→ Assignment:
Each line below must be printed exactly as it stands.

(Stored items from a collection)
○ ○ ○ ○ ○ ○ ○

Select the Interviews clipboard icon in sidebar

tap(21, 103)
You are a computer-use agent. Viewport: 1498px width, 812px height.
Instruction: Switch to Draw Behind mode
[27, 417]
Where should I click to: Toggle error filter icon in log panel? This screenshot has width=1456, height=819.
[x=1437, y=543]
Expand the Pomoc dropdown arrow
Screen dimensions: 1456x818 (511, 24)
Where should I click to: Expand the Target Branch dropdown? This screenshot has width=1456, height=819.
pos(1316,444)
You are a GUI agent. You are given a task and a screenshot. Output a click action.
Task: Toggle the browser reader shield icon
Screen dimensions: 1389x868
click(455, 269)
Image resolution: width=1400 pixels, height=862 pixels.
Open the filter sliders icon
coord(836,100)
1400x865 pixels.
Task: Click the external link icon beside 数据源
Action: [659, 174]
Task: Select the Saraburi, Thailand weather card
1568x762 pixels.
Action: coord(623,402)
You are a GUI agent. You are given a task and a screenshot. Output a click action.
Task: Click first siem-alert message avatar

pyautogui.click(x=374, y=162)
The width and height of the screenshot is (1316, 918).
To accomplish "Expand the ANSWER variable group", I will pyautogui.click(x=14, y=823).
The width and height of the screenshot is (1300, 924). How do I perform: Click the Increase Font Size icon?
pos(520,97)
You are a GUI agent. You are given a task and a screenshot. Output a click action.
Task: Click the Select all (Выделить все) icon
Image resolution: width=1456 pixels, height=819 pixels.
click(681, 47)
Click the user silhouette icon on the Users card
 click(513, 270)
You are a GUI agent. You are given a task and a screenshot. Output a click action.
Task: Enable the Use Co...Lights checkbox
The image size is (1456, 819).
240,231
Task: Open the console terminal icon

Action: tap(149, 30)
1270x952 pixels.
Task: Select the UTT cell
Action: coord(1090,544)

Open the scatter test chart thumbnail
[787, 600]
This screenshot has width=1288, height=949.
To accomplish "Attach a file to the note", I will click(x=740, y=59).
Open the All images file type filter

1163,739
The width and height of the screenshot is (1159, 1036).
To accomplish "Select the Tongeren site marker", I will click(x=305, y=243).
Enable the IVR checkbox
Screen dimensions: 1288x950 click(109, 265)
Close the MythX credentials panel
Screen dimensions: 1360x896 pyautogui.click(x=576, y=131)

○ ○ ○ ○ ○ ○ ○

→ Task result:
Select the Interviews clipboard icon in sidebar

tap(21, 103)
You are a computer-use agent. Viewport: 1498px width, 812px height.
Instruction: Switch to Draw Behind mode
[27, 417]
Where should I click to: Toggle error filter icon in log panel? This screenshot has width=1456, height=819.
[x=1437, y=543]
Expand the Pomoc dropdown arrow
Screen dimensions: 1456x818 (511, 24)
Where should I click to: Expand the Target Branch dropdown? This screenshot has width=1456, height=819.
pos(1316,444)
You are a GUI agent. You are given a task and a screenshot. Output a click action.
Task: Toggle the browser reader shield icon
Screen dimensions: 1389x868
click(455, 269)
Image resolution: width=1400 pixels, height=862 pixels.
Open the filter sliders icon
coord(836,100)
1400x865 pixels.
Task: Click the external link icon beside 数据源
Action: [659, 174]
Task: Select the Saraburi, Thailand weather card
1568x762 pixels.
Action: coord(623,402)
You are a GUI agent. You are given a task and a screenshot. Output a click action.
Task: Click first siem-alert message avatar

pyautogui.click(x=374, y=162)
The width and height of the screenshot is (1316, 918).
To accomplish "Expand the ANSWER variable group", I will pyautogui.click(x=14, y=823).
The width and height of the screenshot is (1300, 924). How do I perform: Click the Increase Font Size icon?
pos(520,97)
You are a GUI agent. You are given a task and a screenshot. Output a click action.
Task: Click the Select all (Выделить все) icon
Image resolution: width=1456 pixels, height=819 pixels.
click(681, 47)
Click the user silhouette icon on the Users card
 click(513, 270)
You are a GUI agent. You are given a task and a screenshot. Output a click action.
Task: Enable the Use Co...Lights checkbox
The image size is (1456, 819).
240,231
Task: Open the console terminal icon

Action: tap(149, 30)
1270x952 pixels.
Task: Select the UTT cell
Action: coord(1090,544)

Open the scatter test chart thumbnail
[787, 600]
This screenshot has width=1288, height=949.
To accomplish "Attach a file to the note", I will click(x=740, y=59).
Open the All images file type filter

1163,739
The width and height of the screenshot is (1159, 1036).
To accomplish "Select the Tongeren site marker", I will click(x=305, y=243).
Enable the IVR checkbox
Screen dimensions: 1288x950 click(109, 265)
Close the MythX credentials panel
Screen dimensions: 1360x896 pyautogui.click(x=576, y=131)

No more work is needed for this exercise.